• **Your assignment**
An accurate, complete copy of the records below is required.

[Dataset entries]
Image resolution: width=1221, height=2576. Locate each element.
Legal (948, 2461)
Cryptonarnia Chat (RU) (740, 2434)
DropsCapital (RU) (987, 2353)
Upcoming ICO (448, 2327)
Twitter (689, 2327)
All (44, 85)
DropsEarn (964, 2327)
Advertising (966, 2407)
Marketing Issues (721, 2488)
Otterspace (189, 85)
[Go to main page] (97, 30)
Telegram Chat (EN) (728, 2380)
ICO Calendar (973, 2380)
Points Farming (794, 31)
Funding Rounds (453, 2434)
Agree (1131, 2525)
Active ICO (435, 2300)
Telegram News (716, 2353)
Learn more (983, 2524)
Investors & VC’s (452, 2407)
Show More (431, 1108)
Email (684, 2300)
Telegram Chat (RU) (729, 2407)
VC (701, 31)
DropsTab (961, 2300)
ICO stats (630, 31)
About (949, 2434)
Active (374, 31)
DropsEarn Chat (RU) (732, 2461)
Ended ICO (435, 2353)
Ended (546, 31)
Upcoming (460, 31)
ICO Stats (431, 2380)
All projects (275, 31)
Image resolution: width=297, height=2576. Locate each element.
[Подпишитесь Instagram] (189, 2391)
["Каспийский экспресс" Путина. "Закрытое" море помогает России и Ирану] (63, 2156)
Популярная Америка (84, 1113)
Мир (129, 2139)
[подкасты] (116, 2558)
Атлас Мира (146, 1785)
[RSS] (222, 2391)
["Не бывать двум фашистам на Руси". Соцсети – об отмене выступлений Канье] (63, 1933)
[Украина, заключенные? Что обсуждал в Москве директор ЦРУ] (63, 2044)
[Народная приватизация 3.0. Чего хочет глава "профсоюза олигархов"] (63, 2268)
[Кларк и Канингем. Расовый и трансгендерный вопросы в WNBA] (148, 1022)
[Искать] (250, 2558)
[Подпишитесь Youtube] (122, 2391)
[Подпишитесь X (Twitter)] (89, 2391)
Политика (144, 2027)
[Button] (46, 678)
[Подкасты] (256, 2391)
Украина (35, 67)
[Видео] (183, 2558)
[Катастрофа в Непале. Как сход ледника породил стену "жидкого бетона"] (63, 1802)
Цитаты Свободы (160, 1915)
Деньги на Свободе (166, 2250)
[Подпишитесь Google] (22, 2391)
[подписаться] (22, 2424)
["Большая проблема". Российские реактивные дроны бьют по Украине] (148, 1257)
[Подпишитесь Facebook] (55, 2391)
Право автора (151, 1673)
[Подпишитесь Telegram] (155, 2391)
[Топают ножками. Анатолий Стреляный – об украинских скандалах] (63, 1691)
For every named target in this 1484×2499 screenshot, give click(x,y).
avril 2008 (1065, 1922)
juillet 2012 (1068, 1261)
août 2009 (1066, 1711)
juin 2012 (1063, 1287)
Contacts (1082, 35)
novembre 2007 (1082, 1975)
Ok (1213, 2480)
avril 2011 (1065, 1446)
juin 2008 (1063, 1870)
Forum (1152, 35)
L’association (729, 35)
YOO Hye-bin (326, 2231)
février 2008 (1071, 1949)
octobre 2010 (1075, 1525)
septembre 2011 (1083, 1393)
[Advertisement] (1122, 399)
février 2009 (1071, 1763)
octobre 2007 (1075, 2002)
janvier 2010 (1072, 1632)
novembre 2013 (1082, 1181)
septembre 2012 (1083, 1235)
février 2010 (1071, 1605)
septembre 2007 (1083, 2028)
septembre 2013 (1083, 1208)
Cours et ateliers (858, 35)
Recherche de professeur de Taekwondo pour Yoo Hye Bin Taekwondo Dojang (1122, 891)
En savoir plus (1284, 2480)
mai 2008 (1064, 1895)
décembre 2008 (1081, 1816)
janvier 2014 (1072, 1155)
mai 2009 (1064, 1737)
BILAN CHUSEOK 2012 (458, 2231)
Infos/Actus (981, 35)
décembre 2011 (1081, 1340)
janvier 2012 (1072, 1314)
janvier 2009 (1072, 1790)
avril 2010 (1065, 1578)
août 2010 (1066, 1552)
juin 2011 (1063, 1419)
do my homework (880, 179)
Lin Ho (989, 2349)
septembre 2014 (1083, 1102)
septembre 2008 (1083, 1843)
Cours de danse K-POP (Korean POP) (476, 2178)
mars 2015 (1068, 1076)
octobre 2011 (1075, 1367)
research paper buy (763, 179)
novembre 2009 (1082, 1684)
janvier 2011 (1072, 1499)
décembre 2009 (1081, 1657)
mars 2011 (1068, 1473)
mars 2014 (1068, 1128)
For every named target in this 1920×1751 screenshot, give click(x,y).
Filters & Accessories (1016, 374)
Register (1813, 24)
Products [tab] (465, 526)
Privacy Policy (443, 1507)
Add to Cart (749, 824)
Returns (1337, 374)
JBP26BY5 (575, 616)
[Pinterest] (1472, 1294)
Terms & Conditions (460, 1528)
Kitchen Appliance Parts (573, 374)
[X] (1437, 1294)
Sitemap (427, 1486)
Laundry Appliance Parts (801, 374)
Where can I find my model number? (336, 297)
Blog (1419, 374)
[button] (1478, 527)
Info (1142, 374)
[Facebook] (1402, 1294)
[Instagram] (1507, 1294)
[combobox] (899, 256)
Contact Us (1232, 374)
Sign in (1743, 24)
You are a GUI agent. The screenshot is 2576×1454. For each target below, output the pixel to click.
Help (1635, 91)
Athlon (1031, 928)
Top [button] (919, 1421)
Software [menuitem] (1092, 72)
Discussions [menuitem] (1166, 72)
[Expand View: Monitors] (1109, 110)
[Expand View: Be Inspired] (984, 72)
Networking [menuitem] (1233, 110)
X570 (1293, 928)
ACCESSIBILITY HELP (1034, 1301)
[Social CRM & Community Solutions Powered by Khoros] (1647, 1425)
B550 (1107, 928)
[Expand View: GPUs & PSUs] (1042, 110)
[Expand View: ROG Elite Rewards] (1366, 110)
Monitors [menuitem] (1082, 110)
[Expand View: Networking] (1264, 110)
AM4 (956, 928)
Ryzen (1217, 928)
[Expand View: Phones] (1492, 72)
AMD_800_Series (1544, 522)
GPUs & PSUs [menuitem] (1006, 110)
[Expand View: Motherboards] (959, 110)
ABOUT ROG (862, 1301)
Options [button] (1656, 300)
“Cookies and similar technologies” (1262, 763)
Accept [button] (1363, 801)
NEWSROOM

• **Exercise solution**
Image resolution: width=1221, height=2576. Locate each element.
Legal (948, 2461)
Cryptonarnia Chat (RU) (740, 2434)
DropsCapital (RU) (987, 2353)
Upcoming ICO (448, 2327)
Twitter (689, 2327)
All (44, 85)
DropsEarn (964, 2327)
Advertising (966, 2407)
Marketing Issues (721, 2488)
Otterspace (189, 85)
[Go to main page] (97, 30)
Telegram Chat (EN) (728, 2380)
ICO Calendar (973, 2380)
Points Farming (794, 31)
Funding Rounds (453, 2434)
Agree (1131, 2525)
Active ICO (435, 2300)
Telegram News (716, 2353)
Learn more (983, 2524)
Investors & VC’s (452, 2407)
Show More (431, 1108)
Email (684, 2300)
Telegram Chat (RU) (729, 2407)
VC (701, 31)
DropsTab (961, 2300)
ICO stats (630, 31)
About (949, 2434)
Active (374, 31)
DropsEarn Chat (RU) (732, 2461)
Ended ICO (435, 2353)
Ended (546, 31)
Upcoming (460, 31)
ICO Stats (431, 2380)
All projects (275, 31)
Image resolution: width=297, height=2576. Locate each element.
[Подпишитесь Instagram] (189, 2391)
["Каспийский экспресс" Путина. "Закрытое" море помогает России и Ирану] (63, 2156)
Популярная Америка (84, 1113)
Мир (129, 2139)
[подкасты] (116, 2558)
Атлас Мира (146, 1785)
[RSS] (222, 2391)
["Не бывать двум фашистам на Руси". Соцсети – об отмене выступлений Канье] (63, 1933)
[Украина, заключенные? Что обсуждал в Москве директор ЦРУ] (63, 2044)
[Народная приватизация 3.0. Чего хочет глава "профсоюза олигархов"] (63, 2268)
[Кларк и Канингем. Расовый и трансгендерный вопросы в WNBA] (148, 1022)
[Искать] (250, 2558)
[Подпишитесь Youtube] (122, 2391)
[Подпишитесь X (Twitter)] (89, 2391)
Политика (144, 2027)
[Button] (46, 678)
[Подкасты] (256, 2391)
Украина (35, 67)
[Видео] (183, 2558)
[Катастрофа в Непале. Как сход ледника породил стену "жидкого бетона"] (63, 1802)
Цитаты Свободы (160, 1915)
Деньги на Свободе (166, 2250)
[Подпишитесь Google] (22, 2391)
[подписаться] (22, 2424)
["Большая проблема". Российские реактивные дроны бьют по Украине] (148, 1257)
[Подпишитесь Facebook] (55, 2391)
Право автора (151, 1673)
[Подпишитесь Telegram] (155, 2391)
[Топают ножками. Анатолий Стреляный – об украинских скандалах] (63, 1691)
For every named target in this 1484×2499 screenshot, give click(x,y).
avril 2008 (1065, 1922)
juillet 2012 (1068, 1261)
août 2009 (1066, 1711)
juin 2012 (1063, 1287)
Contacts (1082, 35)
novembre 2007 (1082, 1975)
Ok (1213, 2480)
avril 2011 (1065, 1446)
juin 2008 (1063, 1870)
Forum (1152, 35)
L’association (729, 35)
YOO Hye-bin (326, 2231)
février 2008 (1071, 1949)
octobre 2010 (1075, 1525)
septembre 2011 (1083, 1393)
[Advertisement] (1122, 399)
février 2009 (1071, 1763)
octobre 2007 (1075, 2002)
janvier 2010 (1072, 1632)
novembre 2013 (1082, 1181)
septembre 2012 (1083, 1235)
février 2010 (1071, 1605)
septembre 2007 (1083, 2028)
septembre 2013 (1083, 1208)
Cours et ateliers (858, 35)
Recherche de professeur de Taekwondo pour Yoo Hye Bin Taekwondo Dojang (1122, 891)
En savoir plus (1284, 2480)
mai 2008 (1064, 1895)
décembre 2008 (1081, 1816)
janvier 2014 (1072, 1155)
mai 2009 (1064, 1737)
BILAN CHUSEOK 2012 (458, 2231)
Infos/Actus (981, 35)
décembre 2011 (1081, 1340)
janvier 2012 (1072, 1314)
janvier 2009 (1072, 1790)
avril 2010 (1065, 1578)
août 2010 (1066, 1552)
juin 2011 (1063, 1419)
do my homework (880, 179)
Lin Ho (989, 2349)
septembre 2014 (1083, 1102)
septembre 2008 (1083, 1843)
Cours de danse K-POP (Korean POP) (476, 2178)
mars 2015 (1068, 1076)
octobre 2011 (1075, 1367)
research paper buy (763, 179)
novembre 2009 (1082, 1684)
janvier 2011 (1072, 1499)
décembre 2009 (1081, 1657)
mars 2011 (1068, 1473)
mars 2014 (1068, 1128)
For every named target in this 1920×1751 screenshot, give click(x,y).
Filters & Accessories (1016, 374)
Register (1813, 24)
Products [tab] (465, 526)
Privacy Policy (443, 1507)
Add to Cart (749, 824)
Returns (1337, 374)
JBP26BY5 (575, 616)
[Pinterest] (1472, 1294)
Terms & Conditions (460, 1528)
Kitchen Appliance Parts (573, 374)
[X] (1437, 1294)
Sitemap (427, 1486)
Laundry Appliance Parts (801, 374)
Where can I find my model number? (336, 297)
Blog (1419, 374)
[button] (1478, 527)
Info (1142, 374)
[Facebook] (1402, 1294)
[Instagram] (1507, 1294)
[combobox] (899, 256)
Contact Us (1232, 374)
Sign in (1743, 24)
You are a GUI agent. The screenshot is 2576×1454. For each target below, output the pixel to click.
Help (1635, 91)
Athlon (1031, 928)
Top [button] (919, 1421)
Software [menuitem] (1092, 72)
Discussions [menuitem] (1166, 72)
[Expand View: Monitors] (1109, 110)
[Expand View: Be Inspired] (984, 72)
Networking [menuitem] (1233, 110)
X570 (1293, 928)
ACCESSIBILITY HELP (1034, 1301)
[Social CRM & Community Solutions Powered by Khoros] (1647, 1425)
B550 (1107, 928)
[Expand View: GPUs & PSUs] (1042, 110)
[Expand View: ROG Elite Rewards] (1366, 110)
Monitors [menuitem] (1082, 110)
[Expand View: Networking] (1264, 110)
AM4 (956, 928)
Ryzen (1217, 928)
[Expand View: Phones] (1492, 72)
AMD_800_Series (1544, 522)
GPUs & PSUs [menuitem] (1006, 110)
[Expand View: Motherboards] (959, 110)
ABOUT ROG (862, 1301)
Options [button] (1656, 300)
“Cookies and similar technologies” (1262, 763)
Accept [button] (1363, 801)
NEWSROOM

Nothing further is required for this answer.